**YOUR INSTRUCTIONS:**
Every record needs to be set down again without a single difference.

**INFORMATION:**
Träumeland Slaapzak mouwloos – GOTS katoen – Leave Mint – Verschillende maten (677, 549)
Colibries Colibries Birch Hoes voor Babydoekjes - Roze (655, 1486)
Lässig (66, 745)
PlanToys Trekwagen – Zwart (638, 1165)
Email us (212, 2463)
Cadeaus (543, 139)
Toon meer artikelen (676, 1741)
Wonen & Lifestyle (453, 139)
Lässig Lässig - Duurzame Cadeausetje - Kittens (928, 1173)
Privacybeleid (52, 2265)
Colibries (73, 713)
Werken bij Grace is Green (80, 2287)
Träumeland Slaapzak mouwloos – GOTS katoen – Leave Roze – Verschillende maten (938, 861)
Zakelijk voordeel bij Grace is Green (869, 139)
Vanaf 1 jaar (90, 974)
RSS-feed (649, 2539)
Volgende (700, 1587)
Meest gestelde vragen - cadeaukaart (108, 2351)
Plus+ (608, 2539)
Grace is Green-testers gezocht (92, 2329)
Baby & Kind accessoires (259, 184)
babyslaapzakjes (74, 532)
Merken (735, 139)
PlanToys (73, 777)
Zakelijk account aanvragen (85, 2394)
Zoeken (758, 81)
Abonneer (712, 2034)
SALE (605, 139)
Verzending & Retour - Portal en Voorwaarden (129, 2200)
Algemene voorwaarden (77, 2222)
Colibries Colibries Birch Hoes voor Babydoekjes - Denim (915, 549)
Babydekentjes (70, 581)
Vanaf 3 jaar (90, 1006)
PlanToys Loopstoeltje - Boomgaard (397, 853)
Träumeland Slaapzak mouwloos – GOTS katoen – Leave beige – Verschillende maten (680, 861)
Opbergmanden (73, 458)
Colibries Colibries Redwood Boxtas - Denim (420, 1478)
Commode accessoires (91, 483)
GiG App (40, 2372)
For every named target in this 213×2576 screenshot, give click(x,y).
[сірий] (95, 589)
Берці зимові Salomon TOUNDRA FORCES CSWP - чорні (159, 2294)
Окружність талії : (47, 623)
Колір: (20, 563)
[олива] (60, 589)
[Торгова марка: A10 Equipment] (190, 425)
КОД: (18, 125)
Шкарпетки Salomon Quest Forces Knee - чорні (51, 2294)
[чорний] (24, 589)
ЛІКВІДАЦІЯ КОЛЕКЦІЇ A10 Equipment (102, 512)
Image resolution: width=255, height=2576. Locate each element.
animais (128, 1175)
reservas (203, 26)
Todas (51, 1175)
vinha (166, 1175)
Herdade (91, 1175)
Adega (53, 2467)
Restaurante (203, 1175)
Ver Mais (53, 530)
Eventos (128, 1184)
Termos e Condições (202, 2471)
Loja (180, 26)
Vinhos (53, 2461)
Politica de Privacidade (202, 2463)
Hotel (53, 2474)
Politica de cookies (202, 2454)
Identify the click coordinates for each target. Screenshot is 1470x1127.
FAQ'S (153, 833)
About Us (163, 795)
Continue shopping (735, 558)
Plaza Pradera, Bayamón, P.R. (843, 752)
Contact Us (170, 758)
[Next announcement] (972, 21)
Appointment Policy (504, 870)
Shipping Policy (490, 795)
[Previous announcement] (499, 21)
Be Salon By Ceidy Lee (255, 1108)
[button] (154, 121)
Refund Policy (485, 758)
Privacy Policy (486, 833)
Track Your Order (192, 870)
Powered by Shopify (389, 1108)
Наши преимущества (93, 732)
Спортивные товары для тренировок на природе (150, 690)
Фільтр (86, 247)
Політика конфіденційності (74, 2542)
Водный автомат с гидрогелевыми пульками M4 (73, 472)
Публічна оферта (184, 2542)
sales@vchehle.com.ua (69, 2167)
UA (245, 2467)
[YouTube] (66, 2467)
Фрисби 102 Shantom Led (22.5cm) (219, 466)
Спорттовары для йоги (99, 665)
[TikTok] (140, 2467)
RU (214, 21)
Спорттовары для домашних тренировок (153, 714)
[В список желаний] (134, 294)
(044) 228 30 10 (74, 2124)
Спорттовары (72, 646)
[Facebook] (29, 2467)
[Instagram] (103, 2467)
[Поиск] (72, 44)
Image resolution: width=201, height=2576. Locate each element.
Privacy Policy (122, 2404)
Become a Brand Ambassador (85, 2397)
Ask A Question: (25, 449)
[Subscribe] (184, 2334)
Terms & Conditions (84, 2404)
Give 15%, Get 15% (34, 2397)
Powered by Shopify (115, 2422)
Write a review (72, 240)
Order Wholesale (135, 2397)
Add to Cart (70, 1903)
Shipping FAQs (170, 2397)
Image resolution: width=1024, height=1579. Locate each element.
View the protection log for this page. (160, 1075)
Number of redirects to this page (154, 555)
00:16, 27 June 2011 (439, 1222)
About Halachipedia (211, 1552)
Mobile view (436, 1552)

**EXERCISE ANSWER:**
Träumeland Slaapzak mouwloos – GOTS katoen – Leave Mint – Verschillende maten (677, 549)
Colibries Colibries Birch Hoes voor Babydoekjes - Roze (655, 1486)
Lässig (66, 745)
PlanToys Trekwagen – Zwart (638, 1165)
Email us (212, 2463)
Cadeaus (543, 139)
Toon meer artikelen (676, 1741)
Wonen & Lifestyle (453, 139)
Lässig Lässig - Duurzame Cadeausetje - Kittens (928, 1173)
Privacybeleid (52, 2265)
Colibries (73, 713)
Werken bij Grace is Green (80, 2287)
Träumeland Slaapzak mouwloos – GOTS katoen – Leave Roze – Verschillende maten (938, 861)
Zakelijk voordeel bij Grace is Green (869, 139)
Vanaf 1 jaar (90, 974)
RSS-feed (649, 2539)
Volgende (700, 1587)
Meest gestelde vragen - cadeaukaart (108, 2351)
Plus+ (608, 2539)
Grace is Green-testers gezocht (92, 2329)
Baby & Kind accessoires (259, 184)
babyslaapzakjes (74, 532)
Merken (735, 139)
PlanToys (73, 777)
Zakelijk account aanvragen (85, 2394)
Zoeken (758, 81)
Abonneer (712, 2034)
SALE (605, 139)
Verzending & Retour - Portal en Voorwaarden (129, 2200)
Algemene voorwaarden (77, 2222)
Colibries Colibries Birch Hoes voor Babydoekjes - Denim (915, 549)
Babydekentjes (70, 581)
Vanaf 3 jaar (90, 1006)
PlanToys Loopstoeltje - Boomgaard (397, 853)
Träumeland Slaapzak mouwloos – GOTS katoen – Leave beige – Verschillende maten (680, 861)
Opbergmanden (73, 458)
Colibries Colibries Redwood Boxtas - Denim (420, 1478)
Commode accessoires (91, 483)
GiG App (40, 2372)
For every named target in this 213×2576 screenshot, give click(x,y).
[сірий] (95, 589)
Берці зимові Salomon TOUNDRA FORCES CSWP - чорні (159, 2294)
Окружність талії : (47, 623)
Колір: (20, 563)
[олива] (60, 589)
[Торгова марка: A10 Equipment] (190, 425)
КОД: (18, 125)
Шкарпетки Salomon Quest Forces Knee - чорні (51, 2294)
[чорний] (24, 589)
ЛІКВІДАЦІЯ КОЛЕКЦІЇ A10 Equipment (102, 512)
Image resolution: width=255, height=2576. Locate each element.
animais (128, 1175)
reservas (203, 26)
Todas (51, 1175)
vinha (166, 1175)
Herdade (91, 1175)
Adega (53, 2467)
Restaurante (203, 1175)
Ver Mais (53, 530)
Eventos (128, 1184)
Termos e Condições (202, 2471)
Loja (180, 26)
Vinhos (53, 2461)
Politica de Privacidade (202, 2463)
Hotel (53, 2474)
Politica de cookies (202, 2454)
Identify the click coordinates for each target. Screenshot is 1470x1127.
FAQ'S (153, 833)
About Us (163, 795)
Continue shopping (735, 558)
Plaza Pradera, Bayamón, P.R. (843, 752)
Contact Us (170, 758)
[Next announcement] (972, 21)
Appointment Policy (504, 870)
Shipping Policy (490, 795)
[Previous announcement] (499, 21)
Be Salon By Ceidy Lee (255, 1108)
[button] (154, 121)
Refund Policy (485, 758)
Privacy Policy (486, 833)
Track Your Order (192, 870)
Powered by Shopify (389, 1108)
Наши преимущества (93, 732)
Спортивные товары для тренировок на природе (150, 690)
Фільтр (86, 247)
Політика конфіденційності (74, 2542)
Водный автомат с гидрогелевыми пульками M4 (73, 472)
Публічна оферта (184, 2542)
sales@vchehle.com.ua (69, 2167)
UA (245, 2467)
[YouTube] (66, 2467)
Фрисби 102 Shantom Led (22.5cm) (219, 466)
Спорттовары для йоги (99, 665)
[TikTok] (140, 2467)
RU (214, 21)
Спорттовары для домашних тренировок (153, 714)
[В список желаний] (134, 294)
(044) 228 30 10 (74, 2124)
Спорттовары (72, 646)
[Facebook] (29, 2467)
[Instagram] (103, 2467)
[Поиск] (72, 44)
Image resolution: width=201, height=2576. Locate each element.
Privacy Policy (122, 2404)
Become a Brand Ambassador (85, 2397)
Ask A Question: (25, 449)
[Subscribe] (184, 2334)
Terms & Conditions (84, 2404)
Give 15%, Get 15% (34, 2397)
Powered by Shopify (115, 2422)
Write a review (72, 240)
Order Wholesale (135, 2397)
Add to Cart (70, 1903)
Shipping FAQs (170, 2397)
Image resolution: width=1024, height=1579. Locate each element.
View the protection log for this page. (160, 1075)
Number of redirects to this page (154, 555)
00:16, 27 June 2011 (439, 1222)
About Halachipedia (211, 1552)
Mobile view (436, 1552)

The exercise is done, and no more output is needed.